[Dataset entries]
=== Section Start ===

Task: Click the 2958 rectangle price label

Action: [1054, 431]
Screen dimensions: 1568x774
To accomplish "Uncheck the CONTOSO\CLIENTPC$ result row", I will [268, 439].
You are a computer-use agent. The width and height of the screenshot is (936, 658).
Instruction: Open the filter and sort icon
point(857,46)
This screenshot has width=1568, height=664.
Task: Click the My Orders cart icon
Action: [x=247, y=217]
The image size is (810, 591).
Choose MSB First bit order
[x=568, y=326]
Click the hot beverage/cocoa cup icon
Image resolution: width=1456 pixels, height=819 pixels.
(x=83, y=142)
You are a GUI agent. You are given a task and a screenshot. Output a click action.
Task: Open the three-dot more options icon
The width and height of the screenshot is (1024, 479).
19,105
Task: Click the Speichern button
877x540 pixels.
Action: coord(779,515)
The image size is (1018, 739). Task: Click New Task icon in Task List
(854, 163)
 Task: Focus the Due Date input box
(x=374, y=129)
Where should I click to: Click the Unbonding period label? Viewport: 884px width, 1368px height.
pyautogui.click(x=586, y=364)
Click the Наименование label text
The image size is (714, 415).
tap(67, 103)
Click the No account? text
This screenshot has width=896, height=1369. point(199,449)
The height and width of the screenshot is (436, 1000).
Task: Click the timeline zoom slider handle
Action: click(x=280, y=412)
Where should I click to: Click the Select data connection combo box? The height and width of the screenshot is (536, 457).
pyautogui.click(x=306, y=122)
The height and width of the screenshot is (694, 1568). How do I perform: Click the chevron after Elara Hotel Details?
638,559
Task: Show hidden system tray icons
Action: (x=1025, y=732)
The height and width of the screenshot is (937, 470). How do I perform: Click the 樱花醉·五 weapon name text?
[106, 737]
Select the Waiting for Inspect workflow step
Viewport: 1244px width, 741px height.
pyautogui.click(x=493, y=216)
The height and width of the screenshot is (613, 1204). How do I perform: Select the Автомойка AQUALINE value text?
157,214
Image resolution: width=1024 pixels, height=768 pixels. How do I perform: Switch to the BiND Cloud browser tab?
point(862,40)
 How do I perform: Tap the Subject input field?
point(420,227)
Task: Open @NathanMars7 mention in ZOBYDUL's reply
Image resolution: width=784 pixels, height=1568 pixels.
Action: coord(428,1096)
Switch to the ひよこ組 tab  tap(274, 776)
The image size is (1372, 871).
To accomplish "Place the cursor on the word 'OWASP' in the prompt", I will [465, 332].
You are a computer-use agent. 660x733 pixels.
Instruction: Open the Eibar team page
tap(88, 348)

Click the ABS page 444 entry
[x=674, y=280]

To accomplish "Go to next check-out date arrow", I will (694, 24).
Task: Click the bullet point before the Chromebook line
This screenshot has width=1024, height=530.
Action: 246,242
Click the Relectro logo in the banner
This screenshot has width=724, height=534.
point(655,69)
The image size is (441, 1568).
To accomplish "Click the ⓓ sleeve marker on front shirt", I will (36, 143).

=== Section End ===

[EXERCISE GOAL]
Only lines containing the word "computer" should appear in the answer, and every such line from the records above must be there.

[RESPONSE TO THIS EXERCISE]
You are a computer-use agent. The width and height of the screenshot is (936, 658).
You are a computer-use agent. 660x733 pixels.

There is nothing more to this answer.